§ **Exercise brief**
The lines to copy run from the one containing "This screenshot has height=588, width=1028." to the end of the listing. Please write them out exactly, minus the pictures.

§ **Exercise input**
======

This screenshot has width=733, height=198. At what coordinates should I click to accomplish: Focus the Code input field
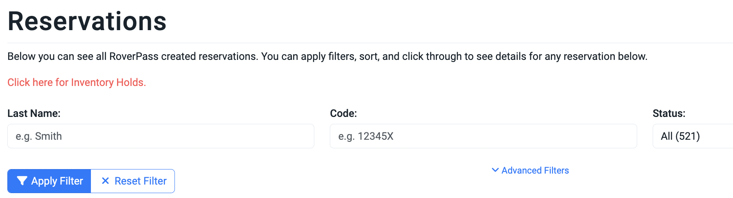click(483, 136)
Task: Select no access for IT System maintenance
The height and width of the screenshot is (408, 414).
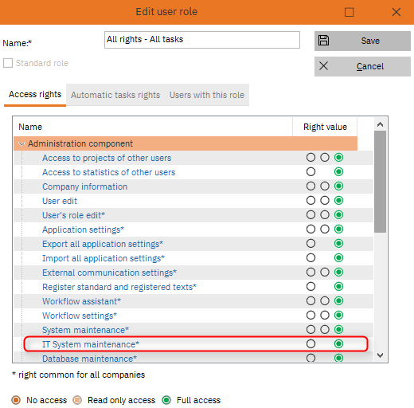Action: pyautogui.click(x=311, y=343)
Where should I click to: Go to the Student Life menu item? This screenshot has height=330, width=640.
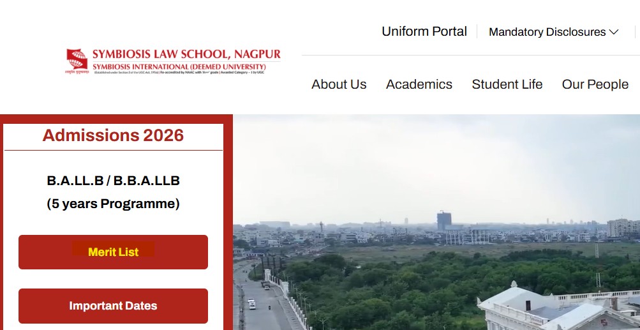(x=507, y=84)
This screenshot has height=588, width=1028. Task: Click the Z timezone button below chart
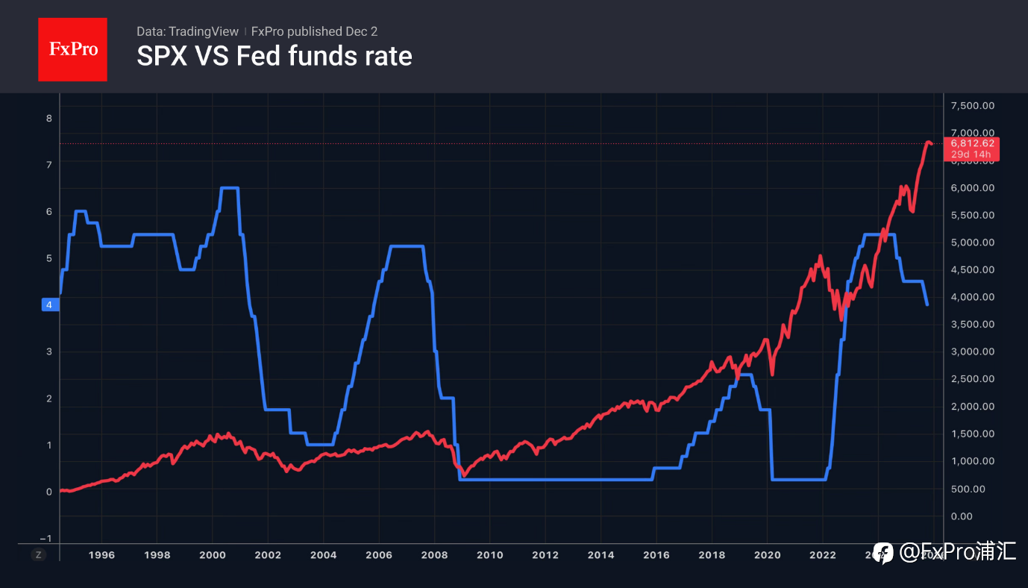tap(40, 554)
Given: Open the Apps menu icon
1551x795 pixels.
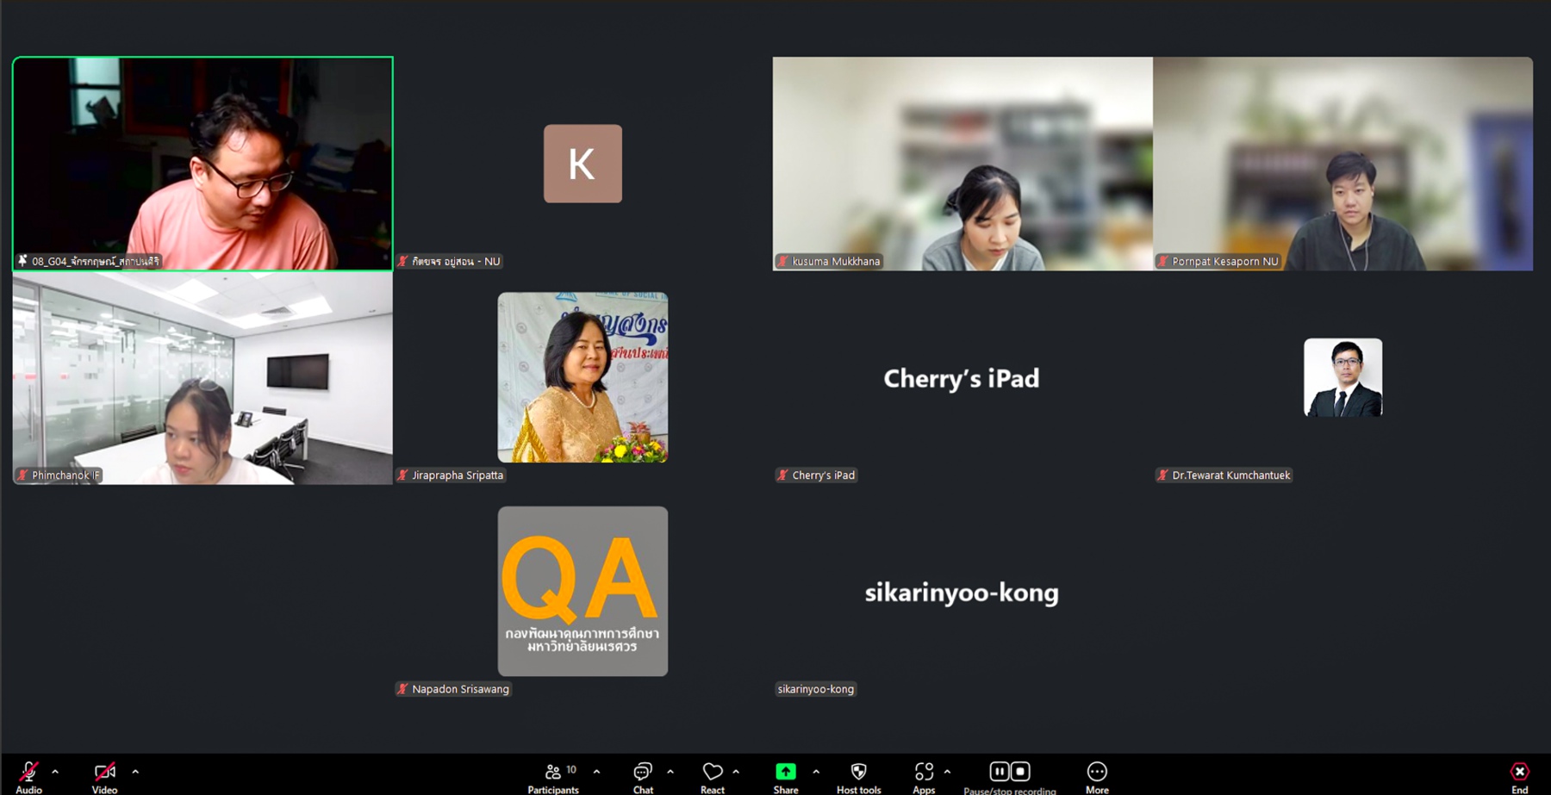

======

§ **Output of the exercise**
This screenshot has height=588, width=1028. Task: Click the Z timezone button below chart
tap(40, 554)
Given: Open the Apps menu icon
1551x795 pixels.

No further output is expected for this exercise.